[Stored data entries]
---*---

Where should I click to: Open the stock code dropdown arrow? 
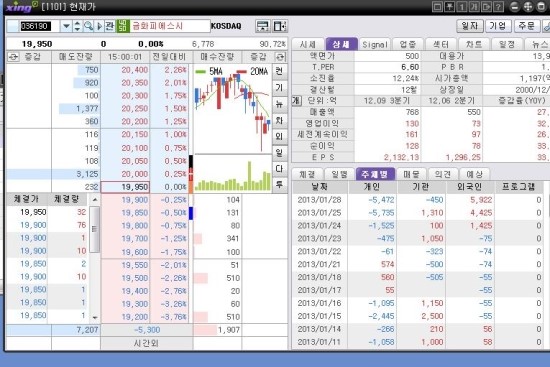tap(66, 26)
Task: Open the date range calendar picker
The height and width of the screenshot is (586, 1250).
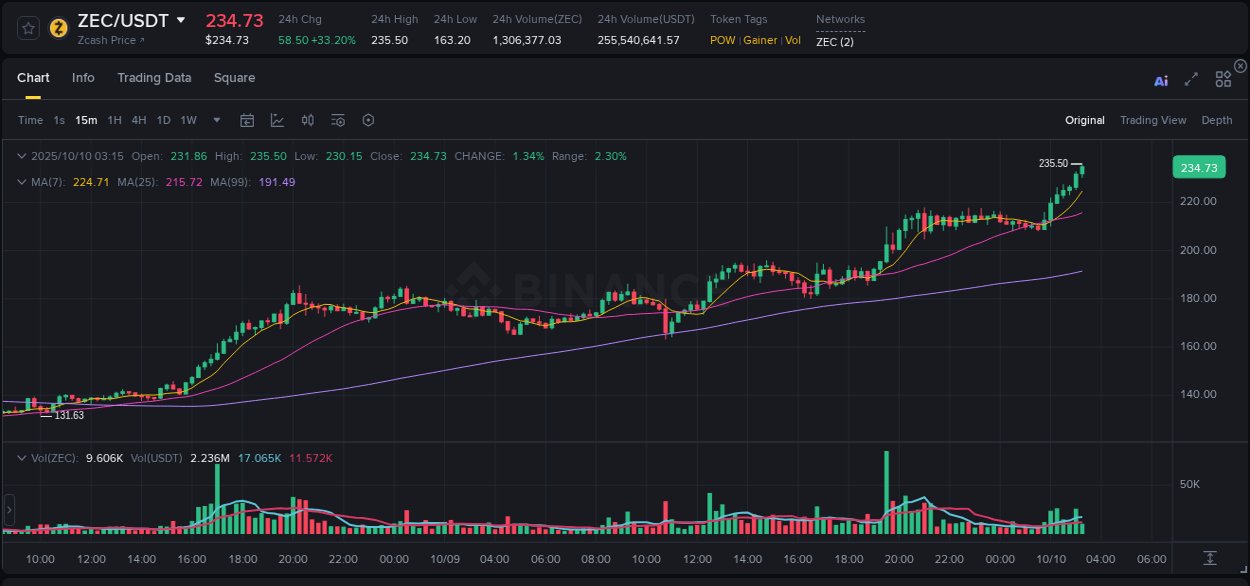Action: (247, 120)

---*---

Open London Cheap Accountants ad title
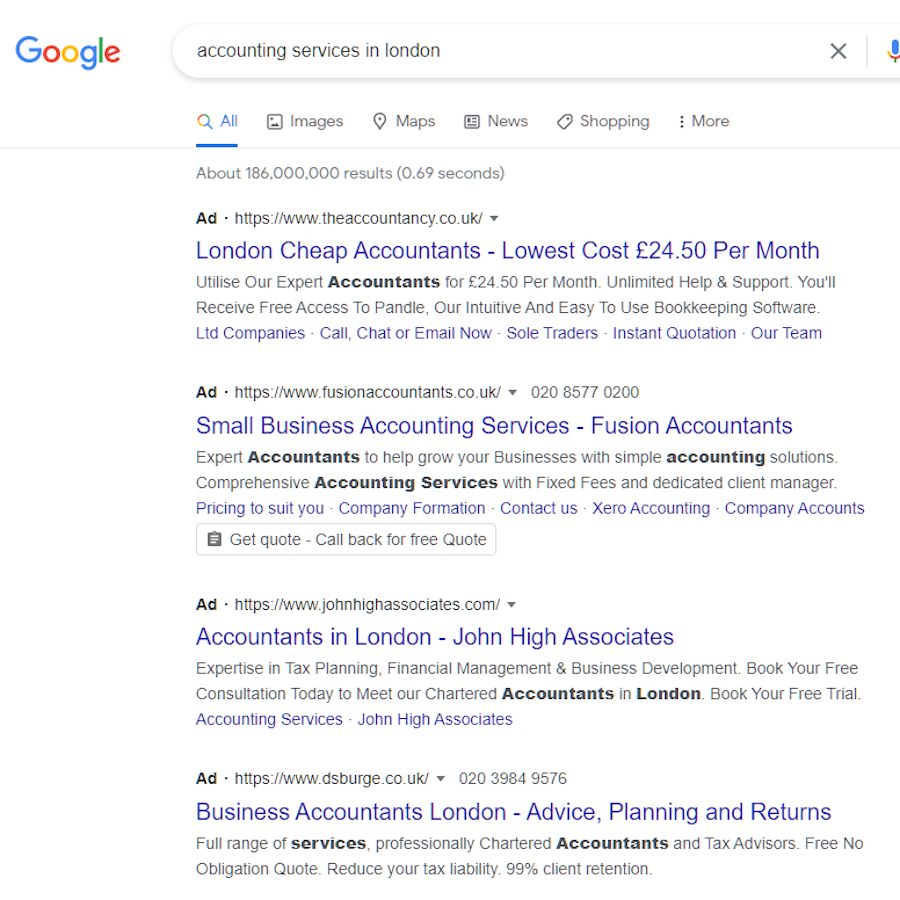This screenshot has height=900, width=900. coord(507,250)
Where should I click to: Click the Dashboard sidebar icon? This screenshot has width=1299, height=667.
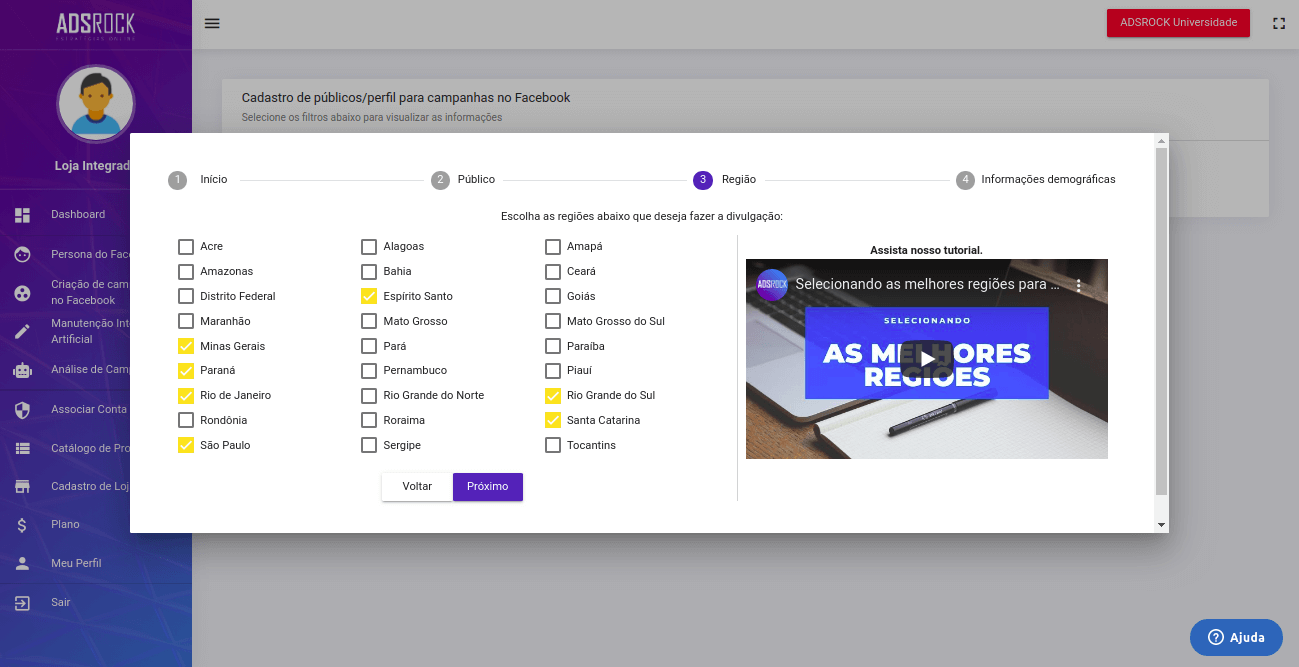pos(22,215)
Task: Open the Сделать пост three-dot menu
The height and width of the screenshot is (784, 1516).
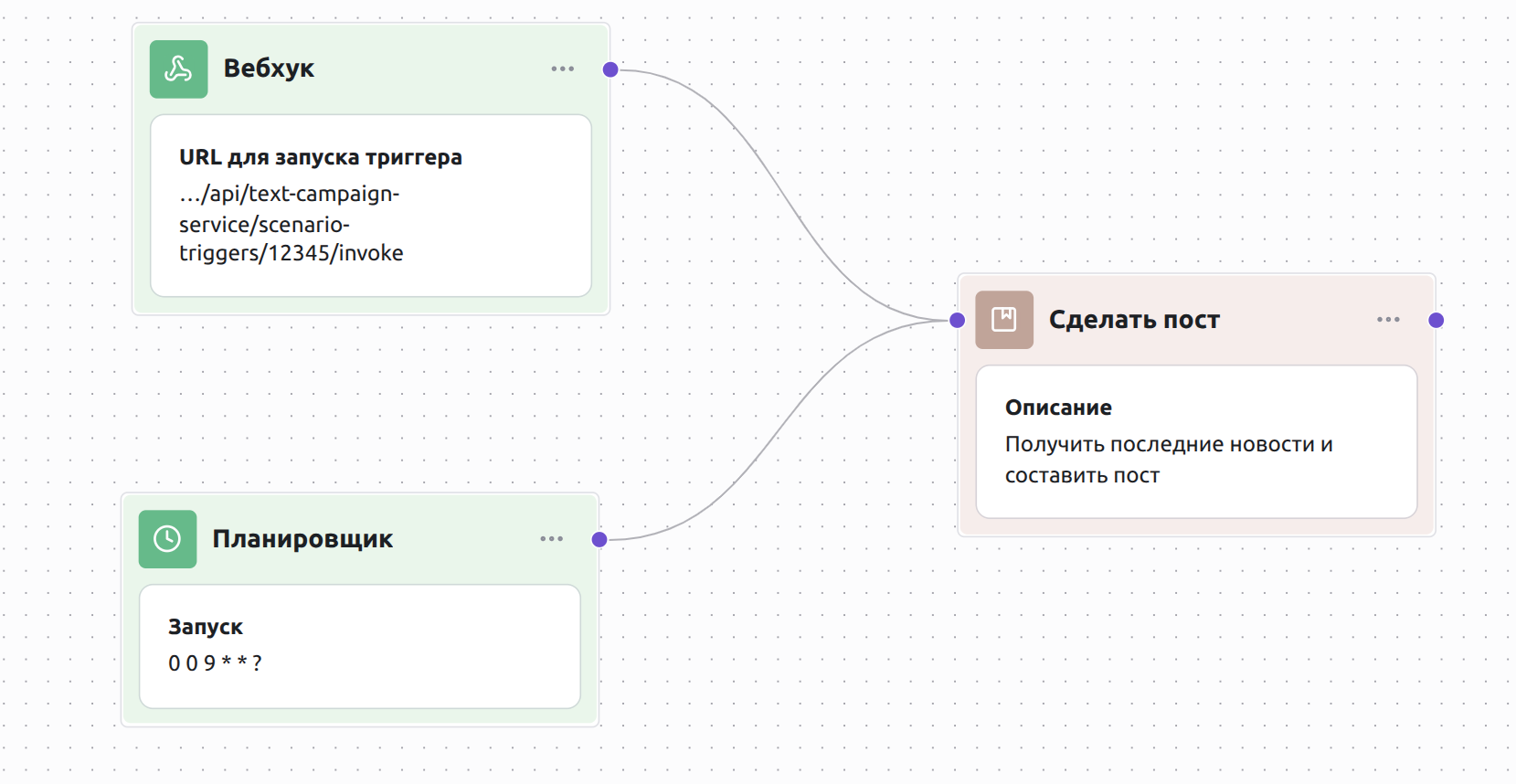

---*---

## Your instructions
Take the lines above starting at the one containing "Open London Cheap Accountants ad title" and ending at the one containing "The height and width of the screenshot is (784, 1516).", and print them again exactly, without pictures.

## Task result
Open London Cheap Accountants ad title
This screenshot has height=900, width=900. coord(507,250)
Where should I click to: Click the Dashboard sidebar icon? This screenshot has width=1299, height=667.
pos(22,215)
Task: Open the Сделать пост three-dot menu
The height and width of the screenshot is (784, 1516).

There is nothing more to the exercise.